== TASK DETAILS ==
Your copy must start with the line containing "Click the company switch refresh icon" and end with the last line of the entries, matching them exactly and leaving out every picture.

== MATERIAL PROVIDED ==
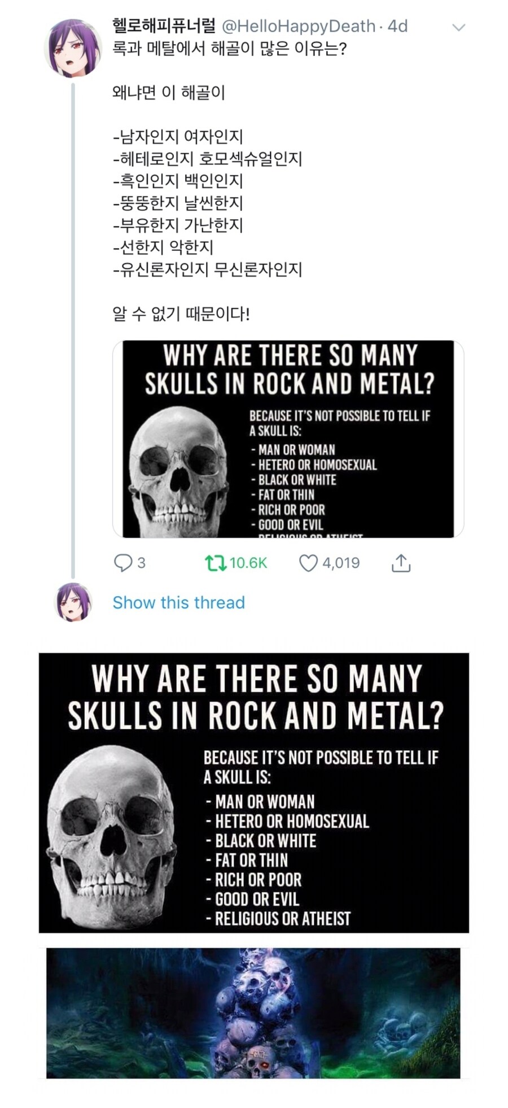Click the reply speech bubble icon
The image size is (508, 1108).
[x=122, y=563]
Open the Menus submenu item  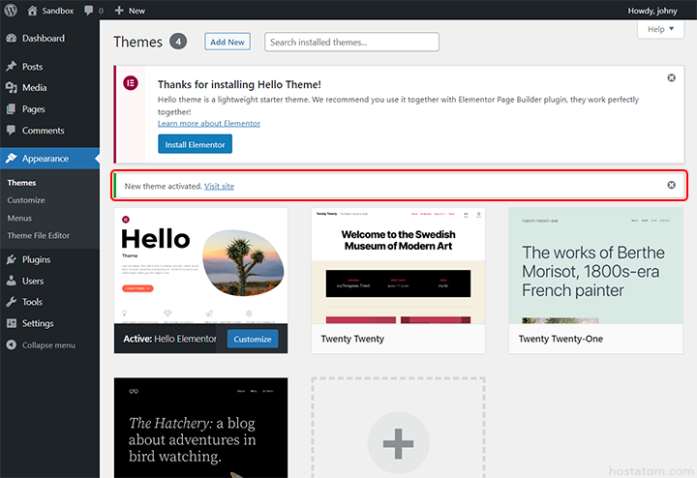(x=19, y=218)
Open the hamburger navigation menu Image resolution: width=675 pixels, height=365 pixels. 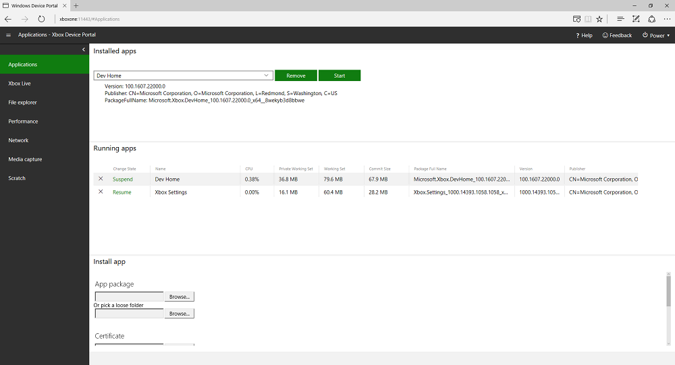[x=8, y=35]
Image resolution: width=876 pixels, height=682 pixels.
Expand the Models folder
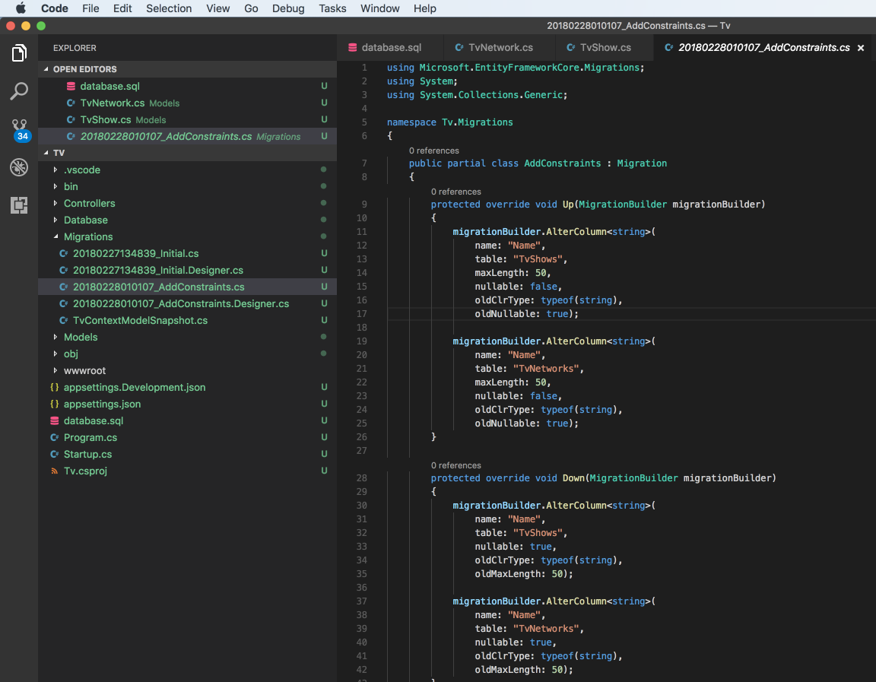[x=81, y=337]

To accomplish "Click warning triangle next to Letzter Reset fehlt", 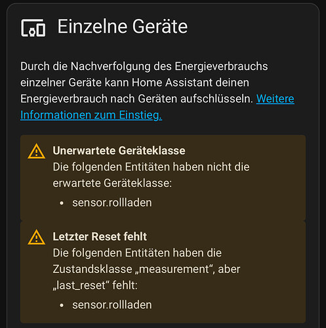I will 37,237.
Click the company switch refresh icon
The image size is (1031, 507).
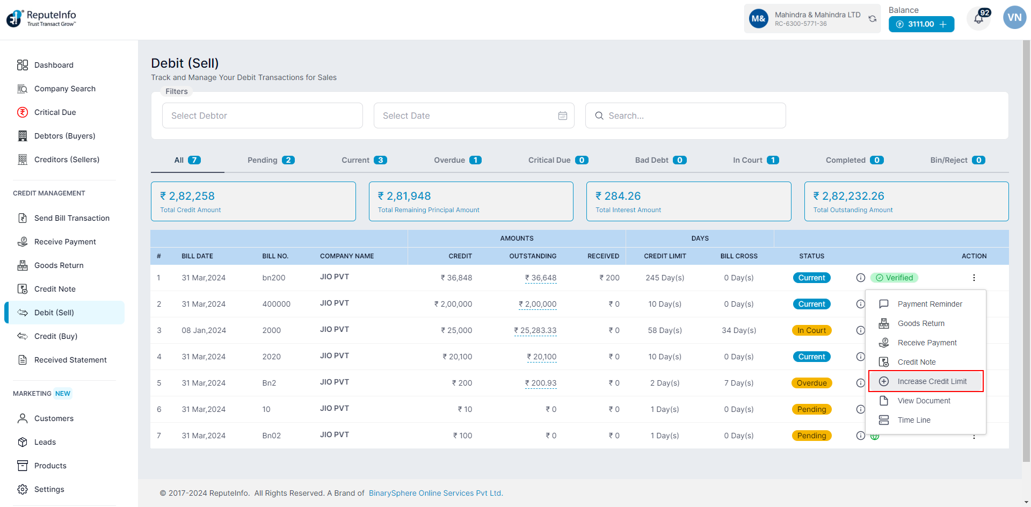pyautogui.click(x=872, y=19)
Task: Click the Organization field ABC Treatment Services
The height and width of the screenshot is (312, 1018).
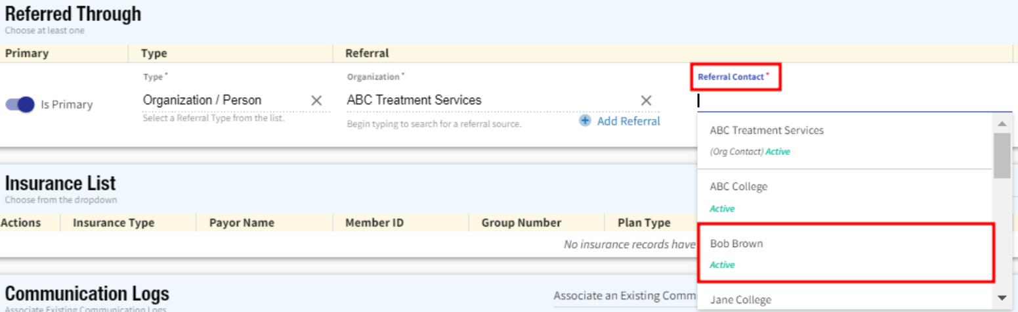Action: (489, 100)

== OUTPUT OF THE EXERCISE ==
Click the company switch refresh icon
The image size is (1031, 507).
pyautogui.click(x=872, y=19)
Task: Click the Organization field ABC Treatment Services
The height and width of the screenshot is (312, 1018).
Action: (489, 100)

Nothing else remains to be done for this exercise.